• PROBLEM DESCRIPTION:
Please give back only the lines below from the one containing "This screenshot has height=533, width=768." to the one containing "The height and width of the screenshot is (603, 544).", each repeated word for word, both ends included.

[[ THE DATA, beginning ]]

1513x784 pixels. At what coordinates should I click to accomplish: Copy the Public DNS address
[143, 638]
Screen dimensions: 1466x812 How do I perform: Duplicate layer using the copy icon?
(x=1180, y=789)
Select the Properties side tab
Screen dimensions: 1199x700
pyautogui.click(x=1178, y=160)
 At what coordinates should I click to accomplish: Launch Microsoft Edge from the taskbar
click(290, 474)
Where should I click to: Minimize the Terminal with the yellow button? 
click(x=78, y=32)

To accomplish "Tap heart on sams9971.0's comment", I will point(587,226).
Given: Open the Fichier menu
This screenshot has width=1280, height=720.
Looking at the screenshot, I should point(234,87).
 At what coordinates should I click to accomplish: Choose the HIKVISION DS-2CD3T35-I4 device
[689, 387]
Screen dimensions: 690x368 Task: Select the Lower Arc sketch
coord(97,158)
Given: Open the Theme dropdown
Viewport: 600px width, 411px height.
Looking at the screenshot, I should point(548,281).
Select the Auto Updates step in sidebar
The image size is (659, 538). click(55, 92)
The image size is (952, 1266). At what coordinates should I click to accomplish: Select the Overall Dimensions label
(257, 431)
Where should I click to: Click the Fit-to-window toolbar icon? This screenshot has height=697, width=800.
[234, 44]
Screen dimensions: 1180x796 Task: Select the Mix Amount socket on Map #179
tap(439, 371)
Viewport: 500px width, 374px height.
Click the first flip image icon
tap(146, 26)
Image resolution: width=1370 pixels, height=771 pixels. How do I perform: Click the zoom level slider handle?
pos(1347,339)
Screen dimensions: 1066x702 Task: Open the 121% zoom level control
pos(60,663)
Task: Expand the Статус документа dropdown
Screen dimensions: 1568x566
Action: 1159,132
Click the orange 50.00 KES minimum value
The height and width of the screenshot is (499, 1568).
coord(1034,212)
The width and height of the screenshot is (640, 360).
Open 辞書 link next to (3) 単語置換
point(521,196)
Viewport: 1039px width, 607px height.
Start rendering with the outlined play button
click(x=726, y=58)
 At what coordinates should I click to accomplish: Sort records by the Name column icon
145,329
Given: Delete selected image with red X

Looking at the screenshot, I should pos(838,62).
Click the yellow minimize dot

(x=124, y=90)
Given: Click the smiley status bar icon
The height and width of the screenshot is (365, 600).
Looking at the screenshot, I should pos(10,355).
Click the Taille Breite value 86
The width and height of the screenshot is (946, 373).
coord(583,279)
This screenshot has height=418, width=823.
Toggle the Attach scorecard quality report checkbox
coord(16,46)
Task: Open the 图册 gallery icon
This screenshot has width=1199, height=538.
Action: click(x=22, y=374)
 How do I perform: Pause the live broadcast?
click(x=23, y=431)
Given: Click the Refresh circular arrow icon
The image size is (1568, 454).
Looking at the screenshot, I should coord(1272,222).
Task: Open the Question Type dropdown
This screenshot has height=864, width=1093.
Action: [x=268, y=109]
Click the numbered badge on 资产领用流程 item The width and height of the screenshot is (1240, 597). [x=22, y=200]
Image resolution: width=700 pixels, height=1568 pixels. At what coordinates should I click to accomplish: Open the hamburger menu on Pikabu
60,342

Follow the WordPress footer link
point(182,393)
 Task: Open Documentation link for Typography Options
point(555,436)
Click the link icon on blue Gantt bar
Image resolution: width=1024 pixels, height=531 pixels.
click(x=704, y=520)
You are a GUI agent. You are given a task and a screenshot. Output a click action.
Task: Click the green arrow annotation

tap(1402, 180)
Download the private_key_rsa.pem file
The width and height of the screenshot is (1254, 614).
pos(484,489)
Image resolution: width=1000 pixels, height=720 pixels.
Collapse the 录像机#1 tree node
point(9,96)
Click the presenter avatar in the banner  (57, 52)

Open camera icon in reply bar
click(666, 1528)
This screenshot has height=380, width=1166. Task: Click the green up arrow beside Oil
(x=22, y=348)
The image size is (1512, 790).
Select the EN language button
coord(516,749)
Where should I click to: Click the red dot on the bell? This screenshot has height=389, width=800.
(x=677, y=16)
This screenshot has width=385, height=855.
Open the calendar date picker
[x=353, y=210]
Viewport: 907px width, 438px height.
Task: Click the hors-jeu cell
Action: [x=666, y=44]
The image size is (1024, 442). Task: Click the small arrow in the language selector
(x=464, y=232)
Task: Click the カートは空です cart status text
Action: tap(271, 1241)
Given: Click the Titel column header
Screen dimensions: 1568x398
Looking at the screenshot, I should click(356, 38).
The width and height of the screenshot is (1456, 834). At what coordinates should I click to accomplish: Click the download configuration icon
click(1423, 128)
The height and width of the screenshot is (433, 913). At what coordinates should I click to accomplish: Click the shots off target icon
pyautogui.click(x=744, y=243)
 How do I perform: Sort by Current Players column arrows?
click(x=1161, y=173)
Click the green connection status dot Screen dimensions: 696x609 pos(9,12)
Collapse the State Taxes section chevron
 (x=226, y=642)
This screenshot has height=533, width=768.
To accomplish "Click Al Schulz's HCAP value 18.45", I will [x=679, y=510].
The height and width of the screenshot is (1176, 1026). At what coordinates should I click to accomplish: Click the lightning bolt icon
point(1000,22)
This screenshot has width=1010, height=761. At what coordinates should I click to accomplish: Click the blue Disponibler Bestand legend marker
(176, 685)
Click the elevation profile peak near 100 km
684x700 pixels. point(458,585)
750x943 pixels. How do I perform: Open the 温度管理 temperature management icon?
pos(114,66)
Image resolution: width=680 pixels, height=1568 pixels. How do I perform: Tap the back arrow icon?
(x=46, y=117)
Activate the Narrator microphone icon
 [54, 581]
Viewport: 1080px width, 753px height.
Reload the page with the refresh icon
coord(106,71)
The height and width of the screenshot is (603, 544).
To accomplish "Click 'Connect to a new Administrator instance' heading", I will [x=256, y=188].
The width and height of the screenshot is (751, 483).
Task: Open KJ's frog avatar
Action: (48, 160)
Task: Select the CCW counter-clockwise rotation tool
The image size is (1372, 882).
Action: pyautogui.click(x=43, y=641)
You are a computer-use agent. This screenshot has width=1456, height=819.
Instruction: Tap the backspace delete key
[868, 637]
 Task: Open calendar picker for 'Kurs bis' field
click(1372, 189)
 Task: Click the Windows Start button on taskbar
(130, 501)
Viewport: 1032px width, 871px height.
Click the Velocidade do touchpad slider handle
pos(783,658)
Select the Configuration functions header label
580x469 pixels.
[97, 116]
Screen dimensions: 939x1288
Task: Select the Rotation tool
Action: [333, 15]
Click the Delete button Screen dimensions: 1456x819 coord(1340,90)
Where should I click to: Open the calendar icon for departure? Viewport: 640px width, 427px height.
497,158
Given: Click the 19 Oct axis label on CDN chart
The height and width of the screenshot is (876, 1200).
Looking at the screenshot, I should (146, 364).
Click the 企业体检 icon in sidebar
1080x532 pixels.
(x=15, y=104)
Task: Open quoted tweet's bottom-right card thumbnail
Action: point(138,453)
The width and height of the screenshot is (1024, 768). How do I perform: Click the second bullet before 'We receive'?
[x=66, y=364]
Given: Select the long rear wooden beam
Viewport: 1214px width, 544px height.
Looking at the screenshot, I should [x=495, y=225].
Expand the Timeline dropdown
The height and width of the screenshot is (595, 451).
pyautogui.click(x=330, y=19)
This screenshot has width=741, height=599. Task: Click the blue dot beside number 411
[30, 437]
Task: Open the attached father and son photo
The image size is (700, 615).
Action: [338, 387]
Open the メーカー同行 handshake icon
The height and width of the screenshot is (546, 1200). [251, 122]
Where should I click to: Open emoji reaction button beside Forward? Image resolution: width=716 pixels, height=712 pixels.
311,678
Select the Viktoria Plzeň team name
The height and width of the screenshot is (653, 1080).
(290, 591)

[[ THE DATA, end ]]

• FINISHED EXERCISE:
This screenshot has height=533, width=768.
To accomplish "Click Al Schulz's HCAP value 18.45", I will [x=679, y=510].
The height and width of the screenshot is (1176, 1026). At what coordinates should I click to accomplish: Click the lightning bolt icon
point(1000,22)
This screenshot has width=1010, height=761. At what coordinates should I click to accomplish: Click the blue Disponibler Bestand legend marker
(176, 685)
Click the elevation profile peak near 100 km
684x700 pixels. point(458,585)
750x943 pixels. How do I perform: Open the 温度管理 temperature management icon?
pos(114,66)
Image resolution: width=680 pixels, height=1568 pixels. How do I perform: Tap the back arrow icon?
(x=46, y=117)
Activate the Narrator microphone icon
 [54, 581]
Viewport: 1080px width, 753px height.
Reload the page with the refresh icon
coord(106,71)
The height and width of the screenshot is (603, 544).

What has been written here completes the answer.